Short problem 1: Name every period that the Habuba Kabira text assigns to Habuba Kabira North.
Short problem 2: Reproduce the Habuba Kabira text word for word, everything from "Lisa Cooper cites" down to "the defensive walls.".
Short problem 3: Pick up the Habuba Kabira text after its final sentence and write the section that would come next.
>> BEGIN Document
Habuba Kabira (also Hubaba Kabire) at Tell Qanas is the site of an Uruk settlement along the Euphrates in Syria, founded during the later part of the Uruk period. It was about 800 mi (1,300 km) from the city of Uruk. The site is now mostly underwater due to the Tabqa Dam project. It consists of Habuba Kabira South, which is protoliterate, and Habuba Kabira North, which is protoliterate, Middle Bronze Age, Late Bronze Age, and Roman.

History
Habuba Kabira was built around 3500 BCE on a regular plain with strong defensive walls, but was abandoned after a few generations and never inhabited again. The site is around 18 hectares in area, with the walled area encompassing 10 hectares.

Lisa Cooper cites evidence from Heinrich, et al. 1969 as well as Heusch, 1980 indicating that the site was reinhabited from late Early Bronze Age to Middle Bronze Age with reuse of building walls and the defensive walls.
>> END Document
>> BEGIN Dataset extract
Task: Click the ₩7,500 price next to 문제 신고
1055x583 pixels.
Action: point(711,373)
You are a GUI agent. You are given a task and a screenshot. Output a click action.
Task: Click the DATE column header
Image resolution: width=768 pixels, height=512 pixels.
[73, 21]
>> END Dataset extract
>> BEGIN Dataset extract
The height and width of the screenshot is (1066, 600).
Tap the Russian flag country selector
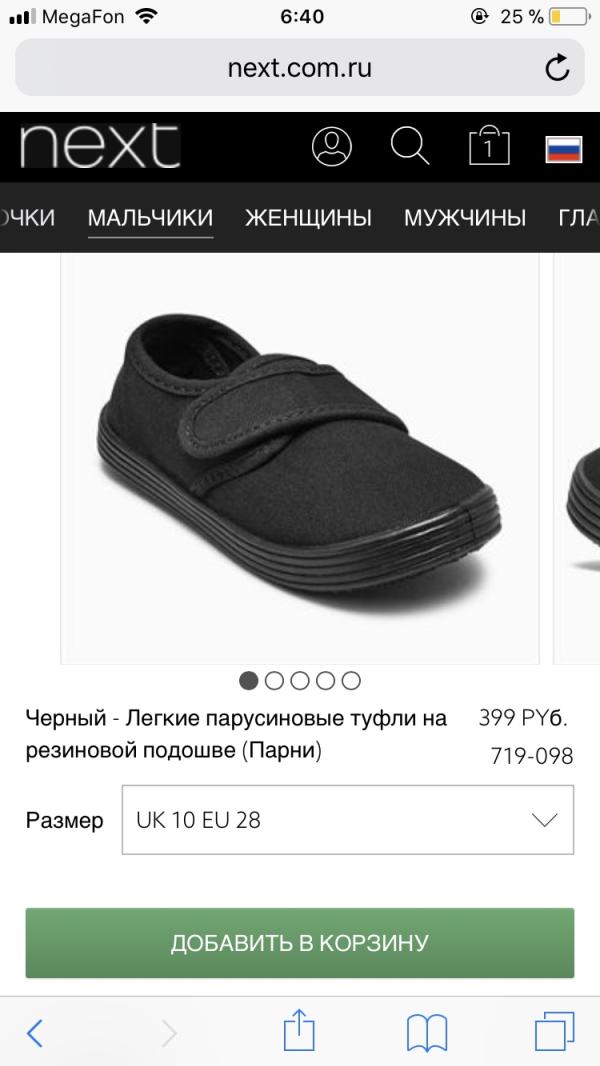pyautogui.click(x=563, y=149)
>> END Dataset extract
>> BEGIN Dataset extract
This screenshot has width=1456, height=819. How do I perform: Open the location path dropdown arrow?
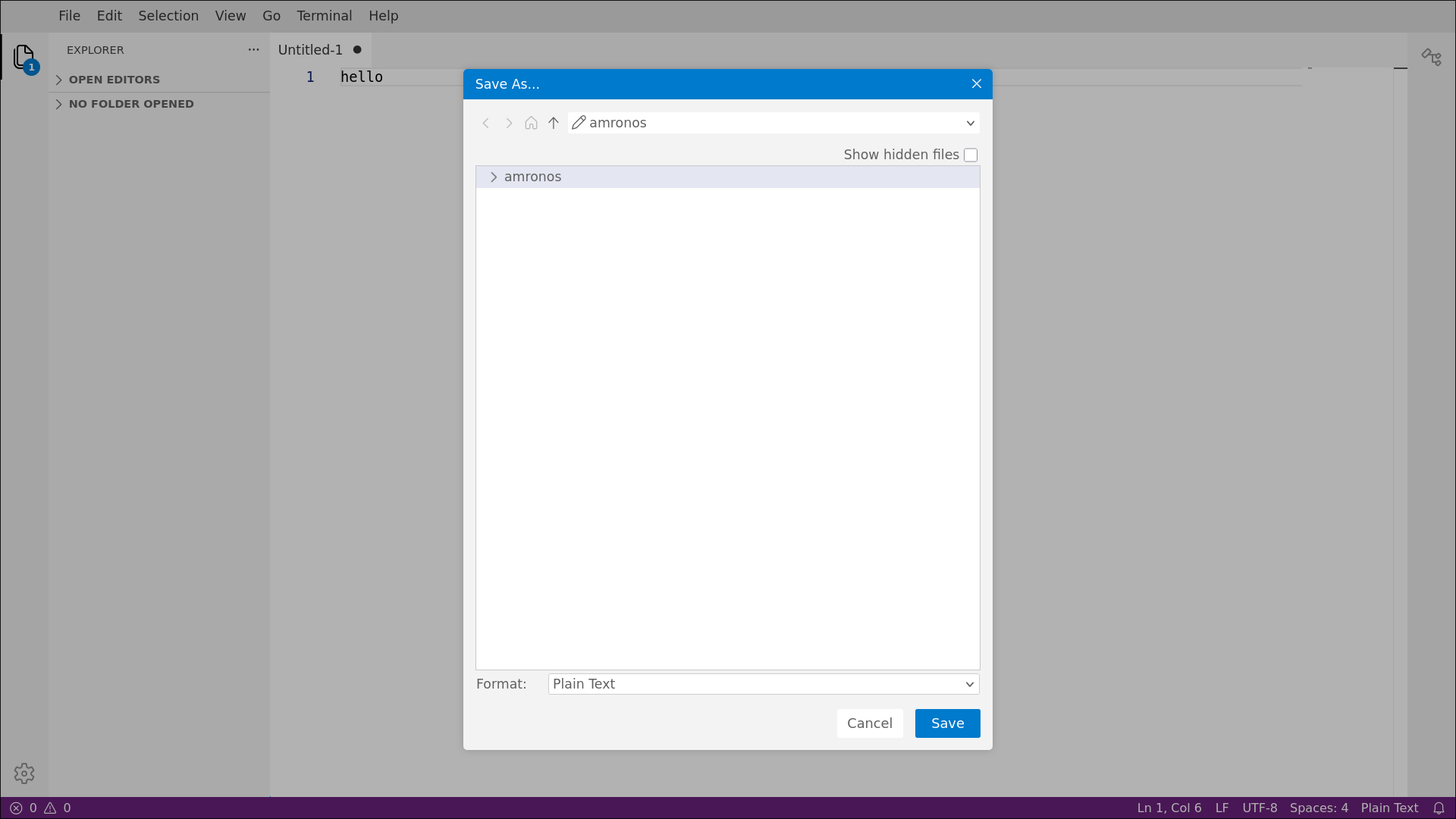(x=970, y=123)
>> END Dataset extract
Task output 1: Protoliterate, Middle Bronze Age, Late Bronze Age, Roman

Task output 2:
Lisa Cooper cites evidence from Heinrich, et al. 1969 as well as Heusch, 1980 indicating that the site was reinhabited from late Early Bronze Age to Middle Bronze Age with reuse of building walls and the defensive walls.

Task output 3:
There were also several other late Uruk enclaves and outposts in this general area. They include Arslantepe (attested at level VIA), Hassek Höyük (attested at level 5), Jebel/Djebel Aruda (8 kilometers north near Tell es-Sweyhat), and Tepecik (Elazığ Province, attested at level 3). Godin Tepe is a similar site in Iran.

Archaeology
The site was excavated for 9 seasons from 1969 to 1975 by a Deutsche Orient-Gesellschaft team led by Ernst Heinrich and Eva Strommenger.  It was part of the Tabqa Dam rescue excavation effort. Small finds included 4 clay tokens.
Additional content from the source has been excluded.